Conservatives slammed over ‘Bonkers’ late-night council debate
Alex Seabrook, local democracy reporter
Councillors in Cardiff will debate a planned congestion charge for the city during a late-night meeting described as “bonkers”.
The debate, scheduled for 10pm on Thursday, March 17, was slammed as “absolutely ridiculous” and “not an inclusive way to do democracy”.
The debate could add pressure on the council’s cabinet to scrap any plans underway to bring in a charge of £2 a day to use the city’s roads.
Councillors will have already been in a council meeting from 3.45pm on Thursday, March 17, prompting questions how accessible the council is for those with children or full-time jobs.
During the late-night meeting, Conservative councillors will call on the cabinet to rule out a congestion charge due to the potentially “damaging impact” on the city’s economy. No formal proposal for a charge has been put forward yet, but the council is working with consultants to explore charging options to fund its ambitious plans to upgrade public transport in Cardiff.
Labour and Liberal Democrat councillors tweeted their criticisms of the late night scheduling.
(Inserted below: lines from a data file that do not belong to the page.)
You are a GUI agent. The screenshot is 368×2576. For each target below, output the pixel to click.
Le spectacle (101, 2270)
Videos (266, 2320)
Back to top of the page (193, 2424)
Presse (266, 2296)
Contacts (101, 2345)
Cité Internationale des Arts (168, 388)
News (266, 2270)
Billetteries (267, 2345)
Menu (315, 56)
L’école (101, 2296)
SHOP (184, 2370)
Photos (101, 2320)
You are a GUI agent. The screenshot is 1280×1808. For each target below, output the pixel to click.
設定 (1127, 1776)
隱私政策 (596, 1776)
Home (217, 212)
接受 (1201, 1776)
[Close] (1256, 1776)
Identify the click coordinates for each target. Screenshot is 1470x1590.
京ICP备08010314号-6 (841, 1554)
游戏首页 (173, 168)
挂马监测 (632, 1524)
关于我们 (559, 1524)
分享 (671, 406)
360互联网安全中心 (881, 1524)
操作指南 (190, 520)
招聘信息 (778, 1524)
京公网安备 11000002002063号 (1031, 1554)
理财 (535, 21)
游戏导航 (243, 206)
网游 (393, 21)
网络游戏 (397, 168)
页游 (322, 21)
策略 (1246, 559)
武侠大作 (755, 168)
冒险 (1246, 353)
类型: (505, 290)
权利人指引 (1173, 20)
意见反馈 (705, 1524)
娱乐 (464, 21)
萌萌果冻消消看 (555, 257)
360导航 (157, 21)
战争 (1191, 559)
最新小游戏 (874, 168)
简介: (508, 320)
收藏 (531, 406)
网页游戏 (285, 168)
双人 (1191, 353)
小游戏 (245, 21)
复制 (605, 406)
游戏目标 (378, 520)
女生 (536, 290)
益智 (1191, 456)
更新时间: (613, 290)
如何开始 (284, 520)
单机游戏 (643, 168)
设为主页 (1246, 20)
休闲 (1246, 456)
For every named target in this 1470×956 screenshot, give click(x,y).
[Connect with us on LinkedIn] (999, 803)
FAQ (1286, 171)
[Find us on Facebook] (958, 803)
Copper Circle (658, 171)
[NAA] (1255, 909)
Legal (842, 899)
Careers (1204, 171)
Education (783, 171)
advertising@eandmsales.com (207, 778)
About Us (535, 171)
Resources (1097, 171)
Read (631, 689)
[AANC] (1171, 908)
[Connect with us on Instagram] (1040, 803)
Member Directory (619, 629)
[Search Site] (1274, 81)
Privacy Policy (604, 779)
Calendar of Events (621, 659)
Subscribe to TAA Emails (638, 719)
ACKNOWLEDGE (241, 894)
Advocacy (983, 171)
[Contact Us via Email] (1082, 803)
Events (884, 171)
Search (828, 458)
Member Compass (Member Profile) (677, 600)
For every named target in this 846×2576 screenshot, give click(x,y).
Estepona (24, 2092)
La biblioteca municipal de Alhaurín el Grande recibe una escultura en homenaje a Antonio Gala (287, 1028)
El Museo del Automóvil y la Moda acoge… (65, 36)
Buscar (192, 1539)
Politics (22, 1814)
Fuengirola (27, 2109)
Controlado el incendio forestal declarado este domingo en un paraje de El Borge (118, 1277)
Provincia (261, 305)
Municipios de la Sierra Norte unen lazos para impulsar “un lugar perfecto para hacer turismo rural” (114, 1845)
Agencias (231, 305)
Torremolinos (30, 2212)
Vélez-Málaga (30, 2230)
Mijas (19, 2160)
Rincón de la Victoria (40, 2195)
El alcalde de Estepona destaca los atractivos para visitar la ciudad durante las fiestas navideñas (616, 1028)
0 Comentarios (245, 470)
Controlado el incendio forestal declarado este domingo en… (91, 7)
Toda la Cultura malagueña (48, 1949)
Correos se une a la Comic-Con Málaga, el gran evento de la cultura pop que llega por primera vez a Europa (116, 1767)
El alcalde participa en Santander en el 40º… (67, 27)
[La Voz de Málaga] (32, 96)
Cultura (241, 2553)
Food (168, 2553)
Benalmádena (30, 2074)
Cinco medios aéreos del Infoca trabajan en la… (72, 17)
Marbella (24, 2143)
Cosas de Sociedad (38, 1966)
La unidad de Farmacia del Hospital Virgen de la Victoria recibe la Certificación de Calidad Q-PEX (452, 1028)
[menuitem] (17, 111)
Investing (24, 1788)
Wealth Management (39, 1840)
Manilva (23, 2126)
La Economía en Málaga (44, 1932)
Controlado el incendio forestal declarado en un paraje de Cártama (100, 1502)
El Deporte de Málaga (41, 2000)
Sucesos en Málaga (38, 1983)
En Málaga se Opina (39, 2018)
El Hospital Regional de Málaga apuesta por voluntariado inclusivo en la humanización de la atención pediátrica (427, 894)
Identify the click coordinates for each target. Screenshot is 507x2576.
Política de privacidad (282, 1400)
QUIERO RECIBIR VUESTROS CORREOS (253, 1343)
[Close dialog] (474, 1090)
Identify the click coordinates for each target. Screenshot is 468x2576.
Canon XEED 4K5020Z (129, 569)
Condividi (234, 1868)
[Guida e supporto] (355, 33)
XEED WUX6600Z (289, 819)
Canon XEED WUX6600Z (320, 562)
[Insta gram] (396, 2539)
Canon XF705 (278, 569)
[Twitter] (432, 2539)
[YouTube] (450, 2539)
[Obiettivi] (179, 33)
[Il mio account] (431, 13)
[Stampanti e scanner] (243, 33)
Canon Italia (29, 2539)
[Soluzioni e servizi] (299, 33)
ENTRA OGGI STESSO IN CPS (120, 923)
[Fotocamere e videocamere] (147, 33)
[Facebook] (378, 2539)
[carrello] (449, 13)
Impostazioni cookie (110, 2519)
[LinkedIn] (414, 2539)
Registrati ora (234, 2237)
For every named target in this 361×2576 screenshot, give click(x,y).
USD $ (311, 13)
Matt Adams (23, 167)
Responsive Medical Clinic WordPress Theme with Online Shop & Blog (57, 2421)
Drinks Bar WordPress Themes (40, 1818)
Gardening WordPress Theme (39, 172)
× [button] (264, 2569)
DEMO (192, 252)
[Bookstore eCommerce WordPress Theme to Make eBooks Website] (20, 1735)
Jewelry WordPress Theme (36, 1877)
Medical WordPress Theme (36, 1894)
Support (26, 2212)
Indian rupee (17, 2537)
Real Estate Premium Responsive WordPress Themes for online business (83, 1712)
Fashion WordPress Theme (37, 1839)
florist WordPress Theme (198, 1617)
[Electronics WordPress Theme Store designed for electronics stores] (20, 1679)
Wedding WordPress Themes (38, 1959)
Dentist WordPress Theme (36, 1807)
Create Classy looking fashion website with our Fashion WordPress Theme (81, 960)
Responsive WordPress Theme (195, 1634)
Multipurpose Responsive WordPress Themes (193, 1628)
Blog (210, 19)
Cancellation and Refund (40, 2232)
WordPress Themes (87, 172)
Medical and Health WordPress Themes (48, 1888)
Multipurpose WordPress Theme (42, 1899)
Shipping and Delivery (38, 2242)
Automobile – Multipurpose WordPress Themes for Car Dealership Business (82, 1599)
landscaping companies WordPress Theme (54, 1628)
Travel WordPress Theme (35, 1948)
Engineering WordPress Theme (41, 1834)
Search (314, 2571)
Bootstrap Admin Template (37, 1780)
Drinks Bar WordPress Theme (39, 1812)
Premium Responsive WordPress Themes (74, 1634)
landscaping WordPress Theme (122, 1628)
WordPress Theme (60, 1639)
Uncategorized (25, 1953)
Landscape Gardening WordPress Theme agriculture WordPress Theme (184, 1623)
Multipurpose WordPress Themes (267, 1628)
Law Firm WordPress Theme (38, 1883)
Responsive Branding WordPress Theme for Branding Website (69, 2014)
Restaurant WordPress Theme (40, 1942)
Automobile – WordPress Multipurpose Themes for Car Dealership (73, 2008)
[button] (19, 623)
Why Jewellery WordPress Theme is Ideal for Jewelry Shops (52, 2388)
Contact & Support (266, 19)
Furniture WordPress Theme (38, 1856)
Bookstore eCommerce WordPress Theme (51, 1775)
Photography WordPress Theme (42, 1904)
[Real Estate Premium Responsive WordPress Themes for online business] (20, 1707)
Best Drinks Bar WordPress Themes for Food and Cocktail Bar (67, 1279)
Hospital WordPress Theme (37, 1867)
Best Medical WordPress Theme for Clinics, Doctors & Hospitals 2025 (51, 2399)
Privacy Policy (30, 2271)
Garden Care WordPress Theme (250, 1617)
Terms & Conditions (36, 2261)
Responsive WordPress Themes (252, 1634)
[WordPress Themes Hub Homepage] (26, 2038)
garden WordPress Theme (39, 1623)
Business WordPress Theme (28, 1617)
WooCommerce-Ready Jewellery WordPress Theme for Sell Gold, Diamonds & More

Labour Cllr Stephen Cunnah said: “It’s bonkers. The Tory motion was declined by the Lord Mayor because it’s the last of three submitted and there’s no time in a heavy agenda. So now the Tories have abused procedures to call an emergency meeting to discuss their motion anyway.”
Fellow Labour Cllr Jennifer Burke-Davies said: “Far be it from me to stifle democracy but I fail to see how a motion, which the Lord Mayor opted to not take forward, can be viewed as an emergency when it could be rolled into the new term. It is absolutely ridiculous to expect the council to meet at 10pm following a six-hour meeting.”
Liberal Democrat Cllr Emma Sandrey said: “I can’t believe I’ve just accepted an invite for a meeting that ends at 11.30pm and starts at 3.45pm. That’s basically a full working day, in addition to a full working day for councillors who also work. This is not an accessible or inclusive way to do democracy.”
Defending the move, Tory Cllr Joel Williams, who put forward the motion, said people have a “right to know” which parties supported a road user charge ahead of the local election on May 5. The election will see all council seats up for grabs, with the potential for the control of the currently Labour-run council to switch to a new party or a coalition of parties.
Cllr Williams said: “Cardiff Conservatives have ruled out introducing a congestion charge in Cardiff. Cardiff Labour aren’t happy with this motion because we know they won’t rule out introducing a congestion charge.
“Instead of hitting hard working residents with congestion charges, Cardiff council should be focused on keeping council tax low, improving public transport and supporting our local businesses as we recover from the pandemic.”
It’s unclear if Labour would bring in a congestion charge after the election. A charge was mooted in January 2020 as part of a long list of huge changes to how people travel around the city. The transport white paper also included major upgrades to bus and train services. But Labour’s cabinet member for transport, Cllr Caro Wild, denied having a firm proposal.
He said: “The obvious flaw in this [motion] being that the council doesn’t have a proposal for a congestion charge.”
Previously council bosses have said the charge would likely cost between £2 or £3 a day, and would only apply to people not living in Cardiff but who travel in and use the city’s roads. The income raised from the charge would be spent solely on upgrading public transport, with the aim to reduce the number of people driving into Cardiff, cutting congestion and pollution.
Each political group in Cardiff council gets to use a certain number of motions in full council meetings, to urge action on specific topics like biodiversity or helping victims of the cladding scandal. Council rules means a maximum of two motions can be put forward each meeting, with a debate on each usually lasting around 45 minutes.
This motion on the congestion charge was the third to be included this week, so the Lord Mayor Cllr Rod McKerlich—who decides which ones get debated—said it couldn’t be discussed during the normal meeting times.
But five Tory councillors called an extraordinary council meeting to discuss the congestion charge. Due to the upcoming election, council meetings will be suspended for the next few weeks, beginning on Friday, March 18—the day after the debate. This means there would be no time left before the election to debate the motion on the congestion charge.
A Cardiff council spokesman said: “The Conservative motion was the third motion to be submitted for this month’s meeting and was rejected as a motion to be dealt with at the ordinary council meeting. Five members of the Conservative group have therefore exercised their right to call an extraordinary council meeting to discuss the motion.
“Under the council procedure rules any five councillors may require the Lord Mayor to call an extraordinary meeting of the council. If the Lord Mayor has not called a meeting within two working days of receipt of such a written request, then they may do so themselves.
“As the council was already meeting this Thursday, March 17, and the pre-election period—during which the council must not give publicity to any election candidates and politically sensitive or controversial matters should not be dealt with—starts on Friday, March 18, it has been decided to call the extraordinary meeting immediately after the end of the ordinary council meeting.”